Despite all these problems, and despite very broad recognition and consensus that the current behavioral health crisis has been exacerbated by the COVID-19 pandemic, the United States has yet to develop and implement a national integrated response. Clearly, we must accord the behavioral health crisis the same seriousness we are directing to COVID-19 itself. Nothing less than “all hands on deck” will suffice.
Here, I would like to suggest several essential steps to address our national behavioral health crisis. Although the specific details of each step clearly will require much further development, it is essential that we begin work on these steps immediately. We need discussion, consensus, and action. The key steps are a national emergency declaration; short-term and long-term actions in the field by deploying emergency response resources; and design and implementation of a longer-term national strategy through federal legislation and policy.

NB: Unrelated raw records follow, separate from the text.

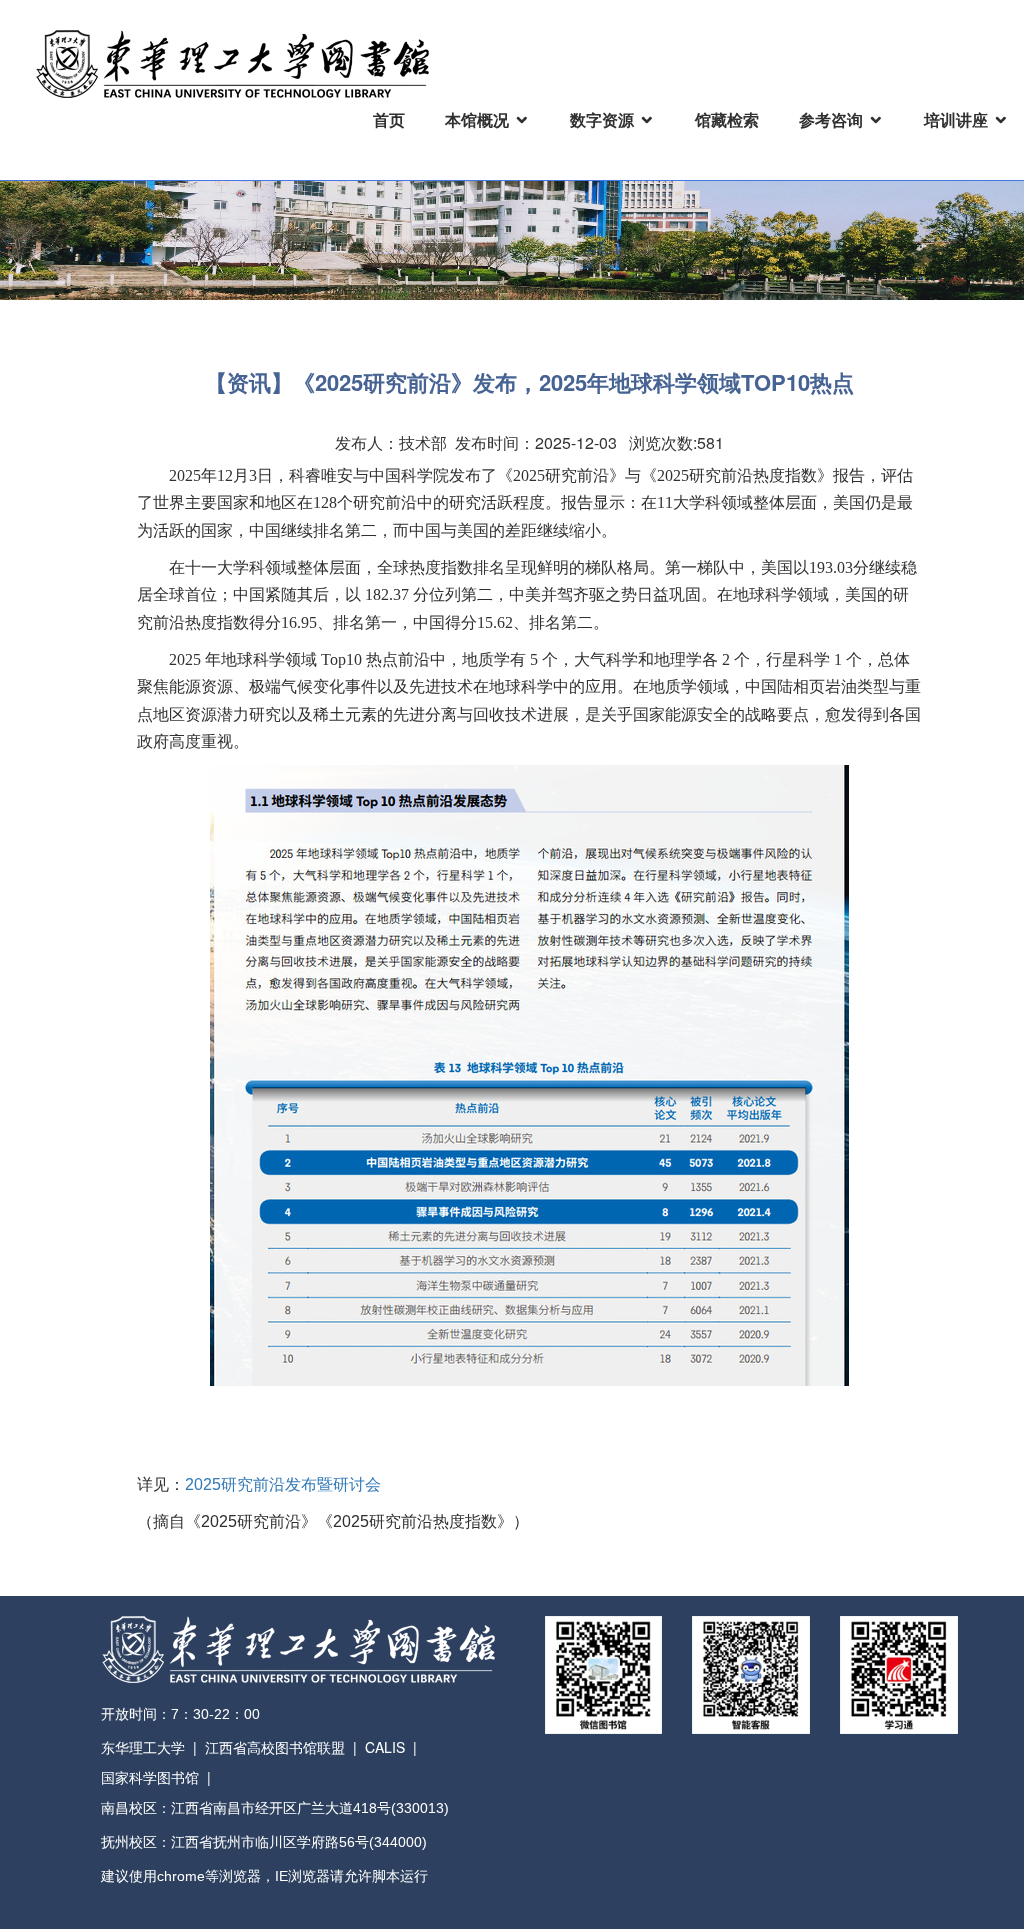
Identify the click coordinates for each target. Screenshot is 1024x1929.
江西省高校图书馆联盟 (275, 1747)
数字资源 (602, 119)
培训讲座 (956, 119)
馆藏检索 (727, 119)
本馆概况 (477, 119)
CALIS (385, 1747)
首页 (389, 119)
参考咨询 (831, 119)
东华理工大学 (143, 1747)
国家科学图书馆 (150, 1777)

National Emergency Declaration
President Joe Biden would declare a national behavioral health emergency. This declaration would include the designation of the Executive Office of the President as the facilitating entity to remove barriers and coordinate efforts across all elements of the federal government. Creation of a voluntary advisory group to provide expert guidance on essential actions would be part of the declaration. The National Emergency Act, the Stafford Act, and the Public Health Service Act, including emergency Medicaid and Medicare authorities, would be mobilized for this effort (see the related report from the Congressional Research Service).
Short-Term and Long-Term Steps in the Field
The authorities mobilized via the emergency declaration would both free federal financial resources and simplify federal regulatory requirements to permit a much-enhanced field response to the behavioral health crisis. Key steps would include more rapid service delivery to those most in need, as well as concerted outreach to those in need who have not received any services at all. New tools, such as the evolving 988 system and its response network, mobile crisis intervention teams, digital and virtual interventions, and peer support recovery interventions would be essential parts of this enhanced effort. In addition, providers who have departed from the behavioral health workforce, such as baby boomers and those who have left mid-career, would be encouraged to join in this effort, even if only on a part-time basis. Relaxed regulatory requirements would permit social workers, mental health counselors, and substance use counselors to be reimbursed under Medicare and Medicaid.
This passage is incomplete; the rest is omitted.